The contract is referred to in the bond and made part of it. Thus there can be no doubt the terms of the contract as well as the bond should be considered in determining the Casualty company's liability under the bond. The contract provides Bride shall furnish all materials and perform all labor necessary for the service station. We have held such a provision is not equivalent to a promise by the contractor to pay for labor and material. Green Bay Lumber Co. v. School District, 121 Iowa 663, 665, 97 N.W. 72; Id., 125 Iowa 227, 101 N.W. 84; Carr & Baal Co. v. Consolidated Independent Dist., supra, 187 Iowa 930, 938-939, 174 N.W. 780.

Since it may reasonably be argued a promise to furnish materials and perform labor implies a promise to pay therefor we prefer not to rest our decision on the narrow ground this contract does not expressly obligate Bride to pay for material and labor.
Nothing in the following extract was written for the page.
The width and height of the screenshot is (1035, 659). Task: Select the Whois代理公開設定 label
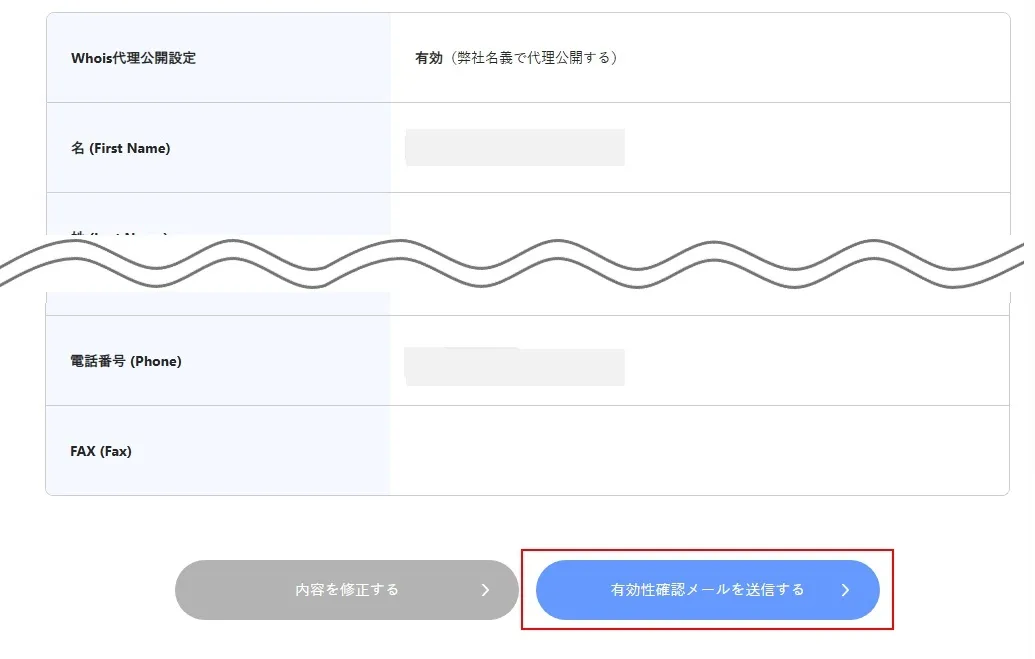click(x=133, y=58)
The result here would be the same if the contract contained such an express promise.

The other provision of the contract now important is that Bride is to furnish a satisfactory bond guaranteeing performance of contract and payment for labor and material. It is this provision, together with that of the bond which makes the contract part of it, upon which plaintiff mainly relies. This contract provision does not aid plaintiff. It gave Sunnyside the right to demand from Bride a bond guaranteeing performance of the contract and payment for labor and material. But Sunnyside evidently did not require such a bond. At least this bond contains no such stipulation.

The main condition of the bond is to 'indemnify the Obligee against any loss or damage * * * by reason of the failure of the Principal to faithfully perform said contract * * *.' It is not contended Sunnyside has sustained any such loss or damage in a legal sense. So far as appears cost to it of the service station has not exceeded the contract price and it makes no claim on the bond.

That this bond was intended only to indemnify Sunnyside is made doubly clear by the sixth 'express condition' contained in it, 'That no right of action shall accrue upon or by reason hereof, to or for the use or benefit of any one other than the Obligee herein named; * * *.'

The fact that Sunnyside could have required a bond guaranteeing payment for labor and material does not have the effect of altering the terms of the bond it chose to accept. It had a right to waive the provision of the contract as to the condition of the bond and must be held to have done so. Plaintiff is in no position to insist that the bond is...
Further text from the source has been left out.